2011-07-17 Archive Fever: A Crowd-Sourced Investigation into Library Catalogue Classification of WikiLeaks as an "Extremist Web Site"

NB: See end of story for updates, now including an official reply by The National Library of Australia & the US Library of Congress. Additional contact details for National Library and Archives Canada as well as the US Library of Congress have been added.

Submitted by @nyxpersephone.

This article would not have been possible without the help of many Twitter users, most notably @Asher_Wolf, @carwinb, @CassPF, @dexter_doggie, @issylvia, @jaraparilla, @JLLLOW, @m_cetera, @NOH8ER.

A Cataloguing-in-Publication (CiP) record is what you usually see on the second page of a book, right after the title page. It is similar to the catalogue record of a book in a library and contains basic information on the book, such as the author's name and the title of the book. It also contains "keywords" ("subject headers") that may be used by librarians and other information professionals to classify the book in their collections.

CiP records are usually provided upon request by national libraries and/or national bibliographic databases, such as the National Library of Australia (NLA) and the Library of Congress (LOC). So the CiP is a useful thing, albeit rather boring and usually only of interest to librarians and information professionals.

However, in the case of WikiLeaks and Andrew Fowler's book "The Most Dangerous Man in the World", the CiP makes for an interesting story. Examining the keyword section headers of the CiP-record on Fowler's book, one cannot help but notice the last one: "Extremist web sites".

Twitter user @nyxpersephone realised this and posted a screen grab of the Google Books view of Fowler's book to yfrog and twitter. The tweet got picked up and was retweeted by other users, using the #wlcat hashtag. A lively discussion on the reasons and implications of this subject occurred (discussion archived at Chirpstory and Pastebin).

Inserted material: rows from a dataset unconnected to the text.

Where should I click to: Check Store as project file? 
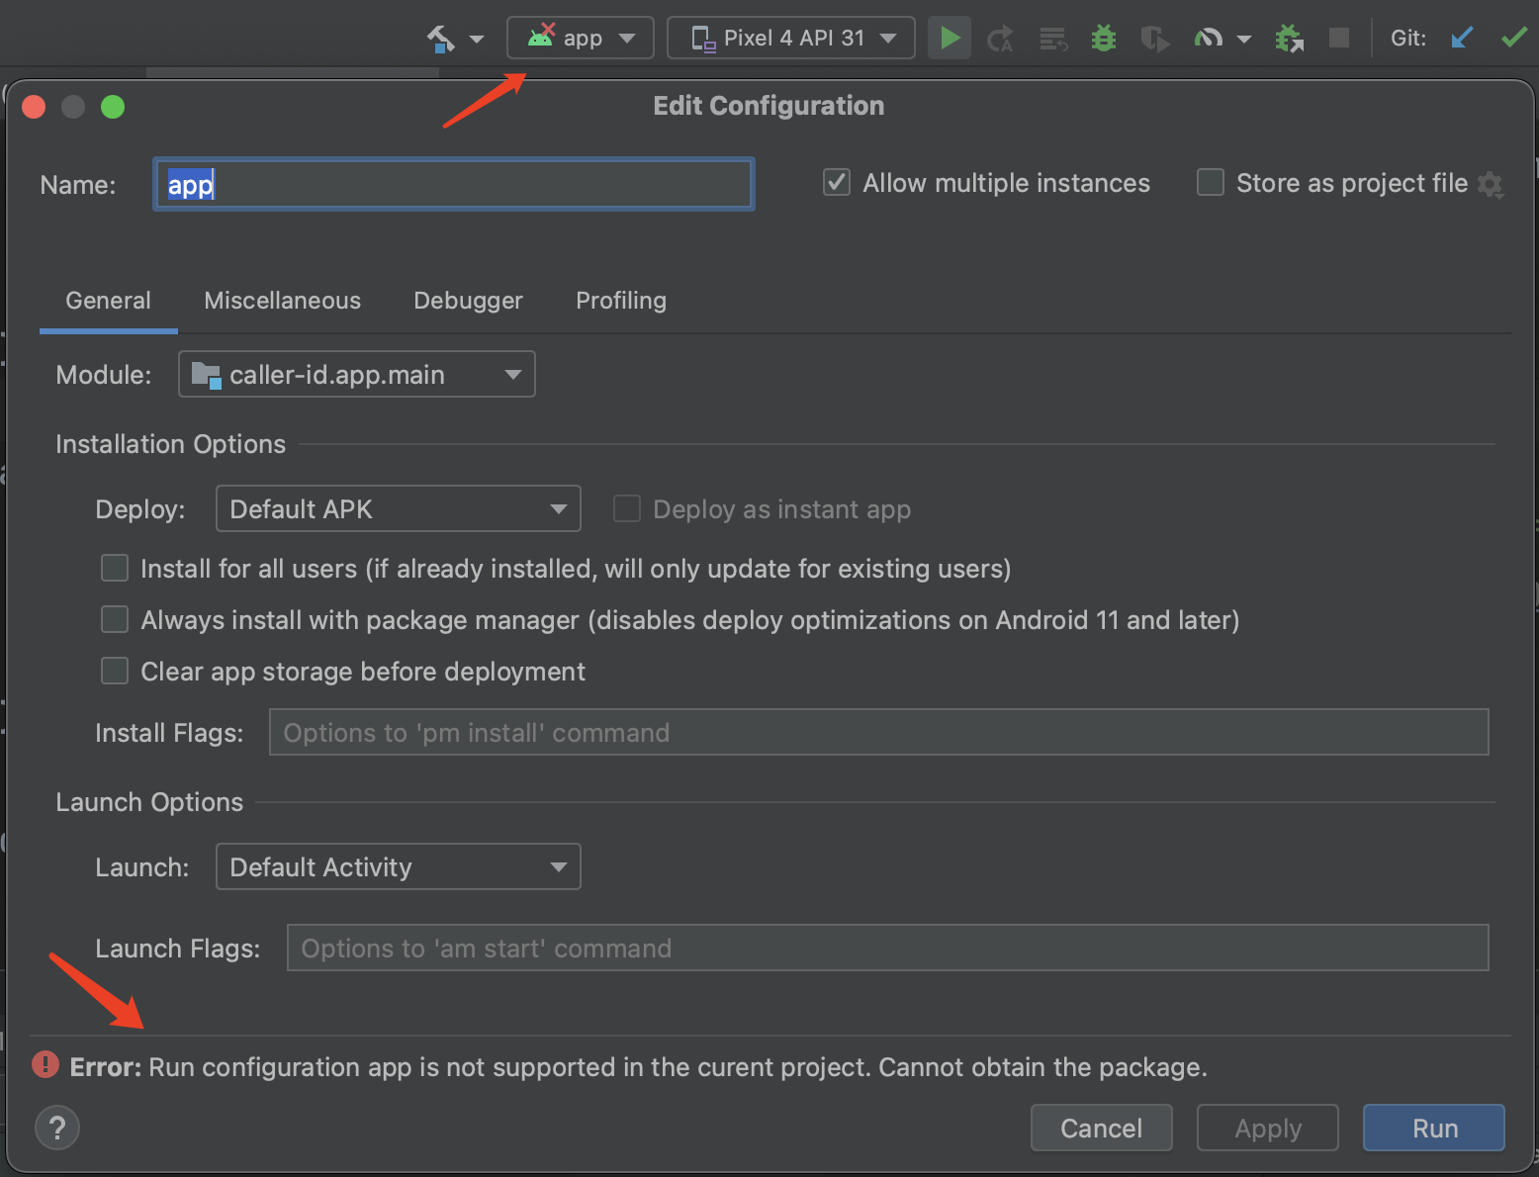pyautogui.click(x=1210, y=182)
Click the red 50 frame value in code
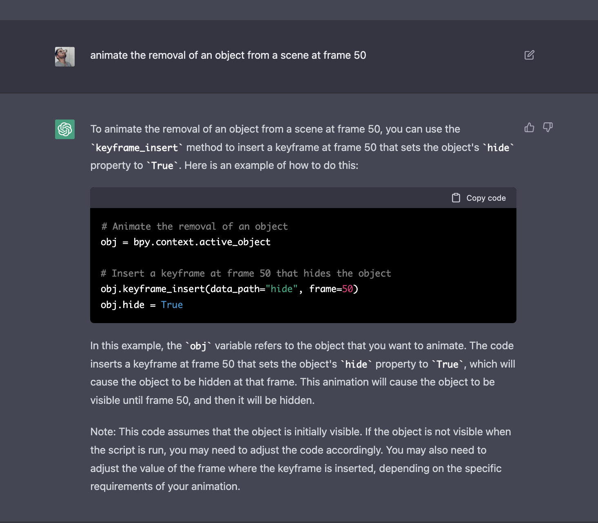 pyautogui.click(x=347, y=289)
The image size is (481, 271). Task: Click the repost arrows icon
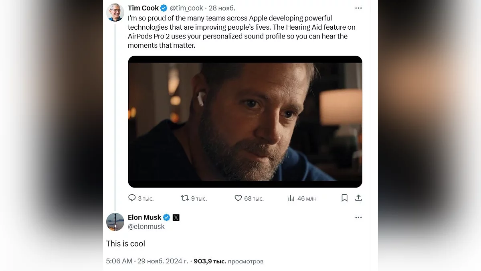pos(185,198)
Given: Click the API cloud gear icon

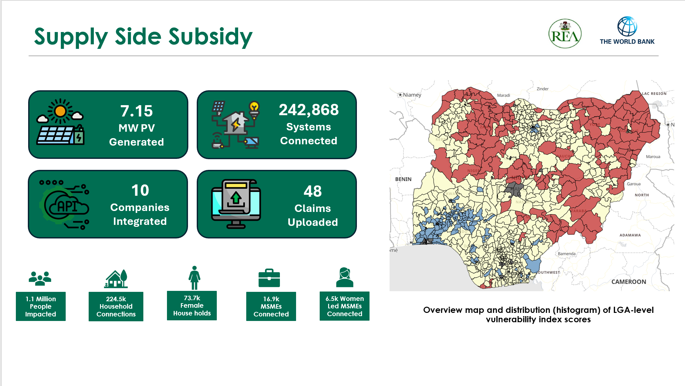Looking at the screenshot, I should point(65,205).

Following the initial findings, confusion reigned on the Twittersphere as it was hard to understand why the keywords "extremist web sites" would be used in relation to WikiLeaks.

Twitter user @CassPF suggested contacting the National Library of Australia to enquire about the process of cataloguing and their choice of keywords. Another Twitter user, @jaraparilla, asked whether the David Leigh and Luke Harding book "WikiLeaks: Inside Julian Assange's War on Secrecy" was similarly classified. Several twitter users, most notably @asher_wolf, @issylvia and others then confirmed that this was not the case - the keywords used for the Leigh/Harding book included "Official Secrets" and "National Security".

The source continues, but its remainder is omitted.